Thai insurers need to be more aware of equity market risks as their regulator moves to tighten risk-based capital rules, although this will present asset managers with opportunities, an AsianInvestor forum heard. 

With non-life insurers in the country allocating up to 60% of assets to equities, a stock market crash would hurt them badly, stated Paul Melody, director of consultancy Towers Watson's life insurance practice. It comes as the Thai insurance regulator looks to tighten risk-based capital rules.

But Melody stressed at AsianInvestor's Insurance Investment Forum in Hong Kong that this would provide opportunities for asset managers, as insurers look for specialists to help invest their assets.

He suggested the biggest challenge was to convince Thai insurers that equity markets could fall after the strong performance of the domestic market in the years following the global financial crisis. The value of the benchmark SET index has increased by around 350% since hitting a low of 431.5 in 2009;  last Friday it closed at 1,615.89. 

"[Thai insurers] absolutely believe there is only one direction [the stock market] can go," Melody said. "[Non-life insurers] have said to me, ‘Why would we ever get rid of [equity holdings]? It’s never going to be a problem.'”

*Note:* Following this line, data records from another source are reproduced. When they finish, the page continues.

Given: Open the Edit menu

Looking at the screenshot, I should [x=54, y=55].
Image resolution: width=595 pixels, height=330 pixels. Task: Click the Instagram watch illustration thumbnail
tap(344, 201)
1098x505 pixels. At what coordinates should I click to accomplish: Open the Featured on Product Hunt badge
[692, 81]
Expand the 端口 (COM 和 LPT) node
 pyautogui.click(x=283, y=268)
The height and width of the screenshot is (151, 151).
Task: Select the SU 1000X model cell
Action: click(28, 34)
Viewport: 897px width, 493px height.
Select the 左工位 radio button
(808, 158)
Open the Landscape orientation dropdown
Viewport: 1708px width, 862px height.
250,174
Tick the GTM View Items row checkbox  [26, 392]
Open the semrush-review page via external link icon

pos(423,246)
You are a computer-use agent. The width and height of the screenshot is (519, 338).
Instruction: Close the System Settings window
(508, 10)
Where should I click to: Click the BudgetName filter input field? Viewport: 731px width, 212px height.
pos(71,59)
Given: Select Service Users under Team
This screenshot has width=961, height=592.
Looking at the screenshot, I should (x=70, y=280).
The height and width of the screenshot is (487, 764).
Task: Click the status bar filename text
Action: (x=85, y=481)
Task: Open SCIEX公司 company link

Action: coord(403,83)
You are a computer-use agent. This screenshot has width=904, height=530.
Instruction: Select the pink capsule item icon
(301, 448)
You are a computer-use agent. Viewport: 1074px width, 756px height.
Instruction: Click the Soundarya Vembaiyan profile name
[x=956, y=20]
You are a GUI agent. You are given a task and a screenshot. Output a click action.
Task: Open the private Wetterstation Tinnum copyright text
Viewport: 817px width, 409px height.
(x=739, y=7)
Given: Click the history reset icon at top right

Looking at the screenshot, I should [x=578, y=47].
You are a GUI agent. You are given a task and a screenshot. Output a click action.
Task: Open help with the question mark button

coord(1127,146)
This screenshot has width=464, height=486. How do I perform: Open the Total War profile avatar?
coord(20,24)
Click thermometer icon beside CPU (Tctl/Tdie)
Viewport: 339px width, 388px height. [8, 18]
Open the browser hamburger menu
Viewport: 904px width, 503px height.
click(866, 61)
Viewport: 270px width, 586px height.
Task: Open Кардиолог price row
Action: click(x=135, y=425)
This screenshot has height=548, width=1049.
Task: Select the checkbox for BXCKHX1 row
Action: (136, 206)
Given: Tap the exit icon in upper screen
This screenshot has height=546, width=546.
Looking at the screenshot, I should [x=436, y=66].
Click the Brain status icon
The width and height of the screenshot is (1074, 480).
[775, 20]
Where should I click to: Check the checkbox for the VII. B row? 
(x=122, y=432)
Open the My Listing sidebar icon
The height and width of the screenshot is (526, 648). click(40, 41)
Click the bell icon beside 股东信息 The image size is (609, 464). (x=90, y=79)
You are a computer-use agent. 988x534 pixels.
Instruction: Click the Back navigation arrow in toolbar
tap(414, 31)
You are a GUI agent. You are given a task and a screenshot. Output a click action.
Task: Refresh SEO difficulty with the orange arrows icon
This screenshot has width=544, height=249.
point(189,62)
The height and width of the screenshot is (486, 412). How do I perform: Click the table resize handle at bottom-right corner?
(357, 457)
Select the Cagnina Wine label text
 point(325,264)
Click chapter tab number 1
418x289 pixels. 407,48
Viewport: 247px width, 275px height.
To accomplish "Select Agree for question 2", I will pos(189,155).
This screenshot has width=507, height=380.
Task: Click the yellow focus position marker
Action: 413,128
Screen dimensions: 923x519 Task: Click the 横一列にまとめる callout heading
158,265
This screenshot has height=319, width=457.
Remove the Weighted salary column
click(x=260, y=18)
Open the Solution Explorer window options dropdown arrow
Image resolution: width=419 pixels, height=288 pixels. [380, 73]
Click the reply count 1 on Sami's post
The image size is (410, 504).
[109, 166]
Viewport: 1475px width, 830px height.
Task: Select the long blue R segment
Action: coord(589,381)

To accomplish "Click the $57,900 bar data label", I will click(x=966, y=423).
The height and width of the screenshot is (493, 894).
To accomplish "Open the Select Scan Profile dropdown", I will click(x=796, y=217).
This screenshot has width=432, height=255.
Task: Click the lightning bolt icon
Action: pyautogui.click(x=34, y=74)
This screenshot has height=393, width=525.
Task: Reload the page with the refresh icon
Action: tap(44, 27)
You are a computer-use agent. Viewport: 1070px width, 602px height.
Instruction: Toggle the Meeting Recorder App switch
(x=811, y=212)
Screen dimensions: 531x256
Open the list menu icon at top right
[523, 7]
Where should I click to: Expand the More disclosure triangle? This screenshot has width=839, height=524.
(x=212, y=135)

Melody highlighted turbulent rides the Thai stock market had suffered in recent decades, tumbling 70% in 1997 as the Asian financial crisis hit, followed by a 50% fall in the midst of the global financial crisis of 2008. 

He said that much of the problem stemmed from loose risk-based capital requirements that required just 16% of every dollar invested in equities by an insurer to be backed up by cash reserves. 

But in line with global trends, the Thai insurance watchdog, the Office of Insurance Commission (OIC), is now looking to implement phase two of its risk-based capital framework. The OIC has been conducting the final round of a consultation on a rule change since November last year. It is not clear when a decision will be made, but it is expected to be this year.

One OIC proposal would see insurers forced to prepare for a 1-in-200-year event, such as another global financial meltdown. This could see insurers in future needing to hold up to 50 cents of every dollar invested in stocks in cash reserves. 

“That is a bit of a different game. You then have to think about risk [and] reward,” said Melody, adding that Thailand’s volatile market could mean reserves might have to be as high as 60%. 

“If you are an insurance company, don’t kid yourself about the risk you’re running, because in the future it is going to be very clear when that kind of metric is implemented,” he added. 

Whole-life insurers which have been encouraged to acquire riskier equity assets would also need to hold more capital, Melody said.

But such insurers face the additional burden of long duration gaps of up to 10 years. Insurers currently average eight or nine years of assets against 20 years of liabilities, noted Melody. With global yields trending downwards, they will find it more difficult to meet their liabilities. 

Regardless of concerns, one positive to come out of this – at least for asset managers – were the opportunities that this can offer, Melody added. 

“[This is] a good thing for investment companies, because if insurers don’t have [their own investment companies], you should be talking to them if you’re not already… [Insurers in Thailand] are going to need a lot of help.”